The Environmental, Social and Governance (ESG) segment offers products and services that help institutional investors understand how ESG factors can impact the long-term risk of investments. The Real Estate segment includes research, reporting, market data and benchmarking offerings that provide real estate performance analysis for funds, investors and managers. While the Burgiss segment provides investment decision support tools for private capital.

Shareholders receive a 0.54% dividend. The company is expected to raise the dividend to $0.88 per share from $0.78.

Royal Bank of Canada’s $600 price target is well above the $552.44 consensus target. Monday’s opening trade for MSCI stock was at $574.21.

Skyworks

Many Wall Street analysts favor this company, as they see it as a smartphone content and infrastructure provider. Skyworks Solutions Inc. (NASDAQ: SWKS) designs, develops, manufactures and markets proprietary semiconductor products, including intellectual property worldwide.

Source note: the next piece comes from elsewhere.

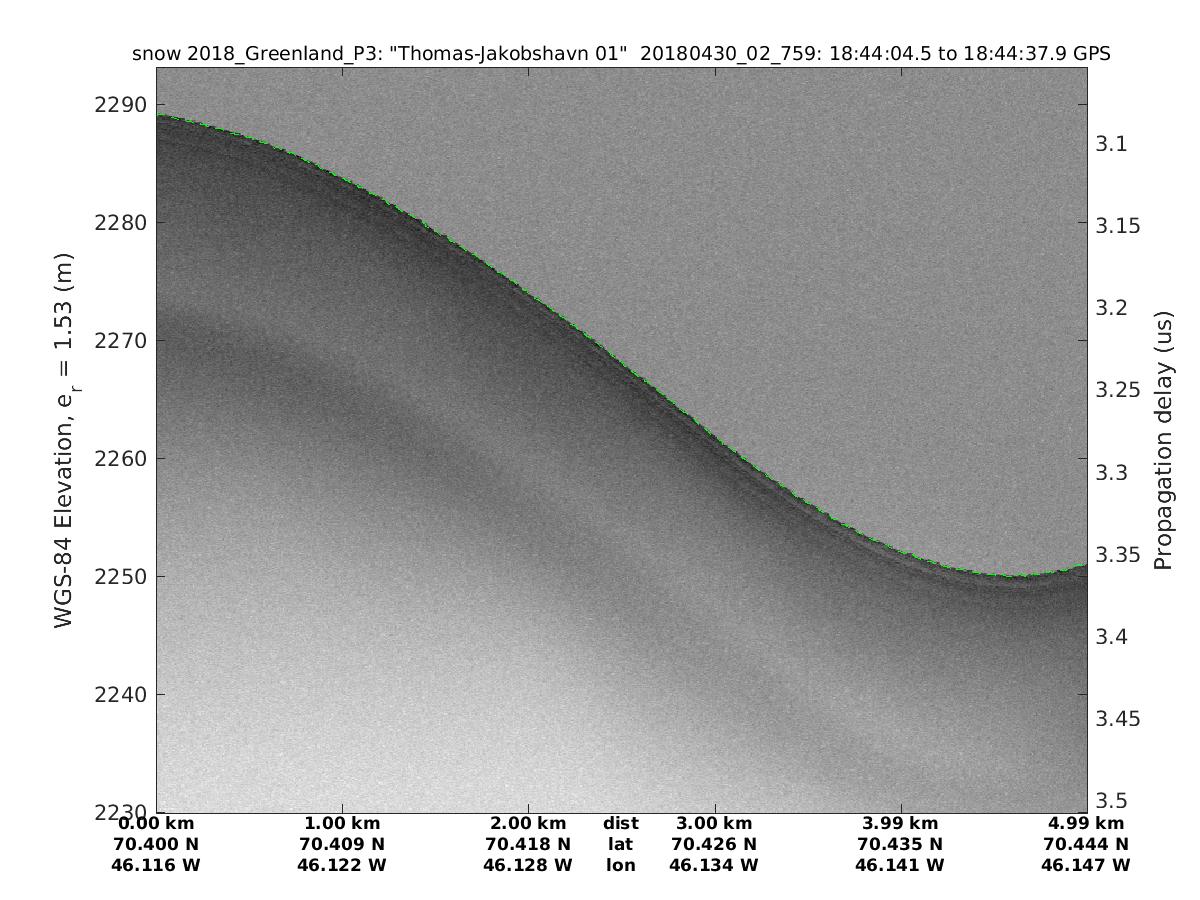
Task: Click the "dist" row header label
Action: click(x=621, y=823)
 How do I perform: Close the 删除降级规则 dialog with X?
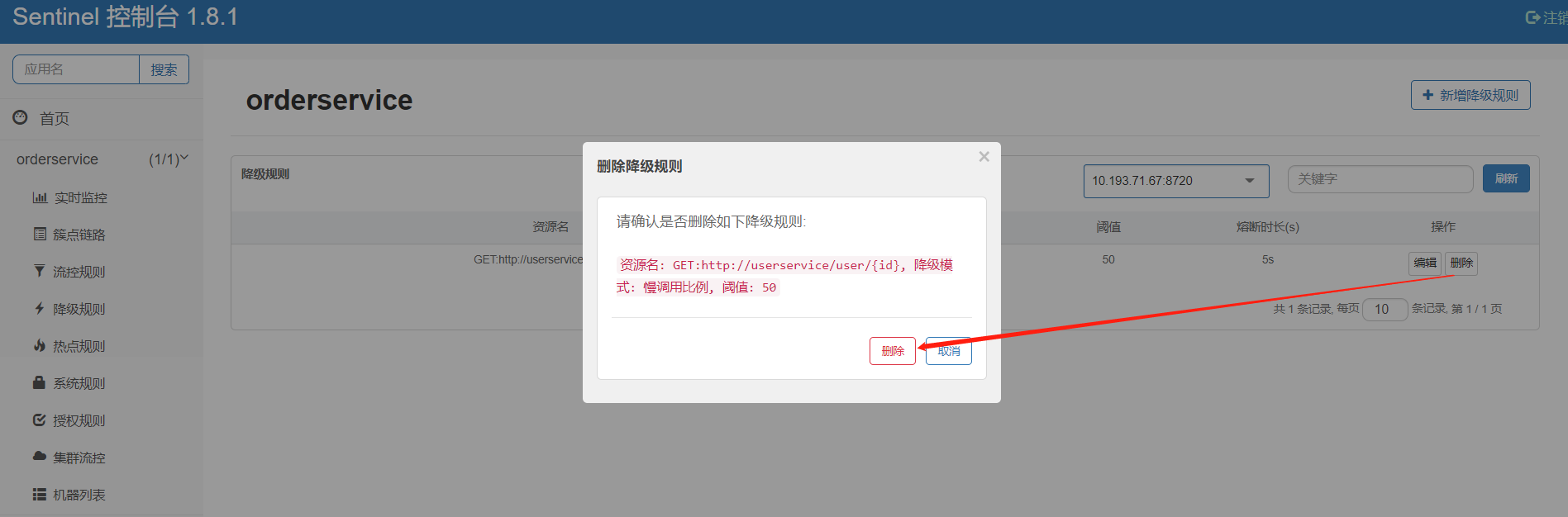pyautogui.click(x=984, y=156)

The company’s product portfolio includes amplifiers, antenna tuners, attenuators, circulators/isolators, DC/DC converters, demodulators, detectors, diodes, directional couplers, diversity receive modules, filters, front-end modules, hybrids, LED drivers, low noise amplifiers, mixers, modulators, optocouplers/optoisolators, phase-locked loops, phase shifters, power dividers/combiners, receivers, switches, synthesizers, technical ceramics, voltage-controlled oscillators/synthesizers and voltage regulators, as well as wireless radio integrated circuits.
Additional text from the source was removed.